··· Record excerpts
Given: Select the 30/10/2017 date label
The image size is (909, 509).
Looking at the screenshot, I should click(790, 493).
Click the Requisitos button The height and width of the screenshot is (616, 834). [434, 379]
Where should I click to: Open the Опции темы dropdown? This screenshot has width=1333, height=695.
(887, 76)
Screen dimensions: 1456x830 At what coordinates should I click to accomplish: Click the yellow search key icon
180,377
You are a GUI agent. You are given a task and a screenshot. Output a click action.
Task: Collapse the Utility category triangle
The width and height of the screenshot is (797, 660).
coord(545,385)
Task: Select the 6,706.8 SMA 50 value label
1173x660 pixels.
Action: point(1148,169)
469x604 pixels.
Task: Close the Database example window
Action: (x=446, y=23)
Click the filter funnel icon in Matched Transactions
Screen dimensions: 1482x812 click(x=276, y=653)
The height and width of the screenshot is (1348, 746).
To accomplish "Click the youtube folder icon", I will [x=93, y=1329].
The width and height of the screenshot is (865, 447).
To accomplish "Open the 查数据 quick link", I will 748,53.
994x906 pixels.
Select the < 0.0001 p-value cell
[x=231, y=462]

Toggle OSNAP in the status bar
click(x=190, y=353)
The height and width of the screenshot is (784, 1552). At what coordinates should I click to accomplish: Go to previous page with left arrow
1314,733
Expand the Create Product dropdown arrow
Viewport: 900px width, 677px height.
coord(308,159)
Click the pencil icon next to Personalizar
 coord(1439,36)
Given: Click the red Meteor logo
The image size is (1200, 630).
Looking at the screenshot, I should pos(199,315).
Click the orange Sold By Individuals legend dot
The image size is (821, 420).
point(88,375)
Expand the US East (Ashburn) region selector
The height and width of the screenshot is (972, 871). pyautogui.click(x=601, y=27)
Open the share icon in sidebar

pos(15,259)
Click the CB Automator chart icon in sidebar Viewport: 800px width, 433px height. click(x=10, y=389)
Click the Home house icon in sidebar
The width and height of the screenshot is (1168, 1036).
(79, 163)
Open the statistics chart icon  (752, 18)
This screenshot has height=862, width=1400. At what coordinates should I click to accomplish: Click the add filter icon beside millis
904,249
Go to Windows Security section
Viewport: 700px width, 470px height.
······
• [Task requirements]:
Set down every entry again, exactly as written.

• [Answer area]:
Given: Select the 30/10/2017 date label
The image size is (909, 509).
Looking at the screenshot, I should click(790, 493).
Click the Requisitos button The height and width of the screenshot is (616, 834). [434, 379]
Where should I click to: Open the Опции темы dropdown? This screenshot has width=1333, height=695.
(887, 76)
Screen dimensions: 1456x830 At what coordinates should I click to accomplish: Click the yellow search key icon
180,377
You are a GUI agent. You are given a task and a screenshot. Output a click action.
Task: Collapse the Utility category triangle
The width and height of the screenshot is (797, 660).
coord(545,385)
Task: Select the 6,706.8 SMA 50 value label
1173x660 pixels.
Action: point(1148,169)
469x604 pixels.
Task: Close the Database example window
Action: (x=446, y=23)
Click the filter funnel icon in Matched Transactions
Screen dimensions: 1482x812 click(x=276, y=653)
The height and width of the screenshot is (1348, 746).
To accomplish "Click the youtube folder icon", I will [x=93, y=1329].
The width and height of the screenshot is (865, 447).
To accomplish "Open the 查数据 quick link", I will 748,53.
994x906 pixels.
Select the < 0.0001 p-value cell
[x=231, y=462]

Toggle OSNAP in the status bar
click(x=190, y=353)
The height and width of the screenshot is (784, 1552). At what coordinates should I click to accomplish: Go to previous page with left arrow
1314,733
Expand the Create Product dropdown arrow
Viewport: 900px width, 677px height.
coord(308,159)
Click the pencil icon next to Personalizar
 coord(1439,36)
Given: Click the red Meteor logo
The image size is (1200, 630).
Looking at the screenshot, I should pos(199,315).
Click the orange Sold By Individuals legend dot
The image size is (821, 420).
point(88,375)
Expand the US East (Ashburn) region selector
The height and width of the screenshot is (972, 871). pyautogui.click(x=601, y=27)
Open the share icon in sidebar

pos(15,259)
Click the CB Automator chart icon in sidebar Viewport: 800px width, 433px height. click(x=10, y=389)
Click the Home house icon in sidebar
The width and height of the screenshot is (1168, 1036).
(79, 163)
Open the statistics chart icon  (752, 18)
This screenshot has height=862, width=1400. At what coordinates should I click to accomplish: Click the add filter icon beside millis
904,249
Go to Windows Security section
Viewport: 700px width, 470px height.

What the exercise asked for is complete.